Martin Walker, senior director of the Global Business Policy Council and a former editor of UPI, reviews two books on nuclear proliferation in the NY Times today and in the process tilts at one of the greatest conservative myths - one so iconic that most Americans seem to have bought it: that Reagan won the Cold War for the United States won the cold war and the Soviet Union lost it.
This misreading of history led, in turn, to the perception that American wealth and technology, along with the righteousness of its motives and the self-evident truths of the founding fathers, could cut through any strategic tangles and dilemmas. Iraq has been the result.

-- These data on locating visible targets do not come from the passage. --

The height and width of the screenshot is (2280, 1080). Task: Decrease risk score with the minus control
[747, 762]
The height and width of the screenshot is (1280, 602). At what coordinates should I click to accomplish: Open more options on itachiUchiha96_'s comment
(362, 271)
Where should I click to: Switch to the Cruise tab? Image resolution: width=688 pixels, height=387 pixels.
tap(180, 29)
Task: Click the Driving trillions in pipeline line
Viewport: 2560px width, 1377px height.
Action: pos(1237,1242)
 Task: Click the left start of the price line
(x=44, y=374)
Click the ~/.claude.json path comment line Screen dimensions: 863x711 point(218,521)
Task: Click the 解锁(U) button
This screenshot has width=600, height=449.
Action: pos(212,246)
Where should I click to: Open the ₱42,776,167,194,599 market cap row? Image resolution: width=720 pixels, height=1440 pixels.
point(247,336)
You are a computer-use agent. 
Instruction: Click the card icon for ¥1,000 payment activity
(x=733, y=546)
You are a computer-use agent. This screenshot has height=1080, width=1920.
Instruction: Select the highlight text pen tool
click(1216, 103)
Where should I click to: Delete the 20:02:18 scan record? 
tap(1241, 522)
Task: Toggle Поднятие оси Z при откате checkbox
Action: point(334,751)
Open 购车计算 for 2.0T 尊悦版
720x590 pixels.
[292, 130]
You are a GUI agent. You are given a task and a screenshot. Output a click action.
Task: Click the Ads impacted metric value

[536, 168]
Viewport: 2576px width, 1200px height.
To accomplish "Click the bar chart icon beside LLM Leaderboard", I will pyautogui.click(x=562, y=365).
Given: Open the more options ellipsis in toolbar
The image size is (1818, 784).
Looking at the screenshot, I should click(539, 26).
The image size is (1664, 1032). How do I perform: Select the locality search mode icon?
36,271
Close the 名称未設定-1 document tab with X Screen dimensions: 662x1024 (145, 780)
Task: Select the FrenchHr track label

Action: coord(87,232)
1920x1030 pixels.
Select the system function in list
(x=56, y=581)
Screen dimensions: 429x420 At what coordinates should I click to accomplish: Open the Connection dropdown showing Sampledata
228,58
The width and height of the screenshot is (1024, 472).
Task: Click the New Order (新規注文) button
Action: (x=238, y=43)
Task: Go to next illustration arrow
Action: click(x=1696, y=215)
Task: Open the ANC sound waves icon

According to both Schell and Rhodes, the cold war ended not because Reagan stood firm at Reykjavik but because Gorbachev and his supporters had already decided to stop waging it, or as Gorbachev’s adviser Giorgy Arbatov once put it to this reviewer in Moscow, “to take your enemy away.” Gorbachev understood that the arms race was ruining his country. And then he learned that the radiation fallout from Chernobyl was the equivalent of a single 12-megaton bomb.

It was a wondrous accident of history that saw Gorbachev, the determined reformer of a sclerotic Soviet system, coincide with Reagan, the anti-Communist conservative who nonetheless dreamed of a world without nuclear weapons. After Reagan came the first president Bush, whose initial caution about Gorbachev gave way to such enthusiasm that he unilaterally scrapped America’s vast arsenal of land- and sea-based tactical nuclear weapons. Between them, the three men put an end to the first nuclear age.
Outwith the U.S., I think, more people have an appreciation of just how much Gorby risked and accomplished. He was in many ways the real hero of the story.

But the Reagan won mythtique is what has fuelled the neoconservative push for all war all the time - "Reagan didn't blink and neither should we." It has led to the U.S. under Bush and pushed by Cheney instigating, as Walker notes, "a historic revolution in nuclear affairs, embracing a first-strike policy to combat proliferation, and pursuing new generations of nuclear weapons" and thus making a deliberate shift from "a strategy based broadly on consent and law to one based on force and pre-emption". It is the primary reason the current crop of Republican presidential hopefuls have been so keen to don the mantle of Reagan-as-tough-guy. It even lies behind attempts by Democratic candidates to leave 'all options' - even the most unthinkable of all, it seems - 'on the table'.

Walker writes:
Nuclear war is back in vogue among planners at the Pentagon, which helps to explain why Russia under Vladimir Putin is building new missiles and deploying its nuclear bombers again.

...as one looks at the current leadership in Washington, Moscow, Pyongyang and Tehran, it’s hard to avoid the queasy feeling that this time we may not be so lucky.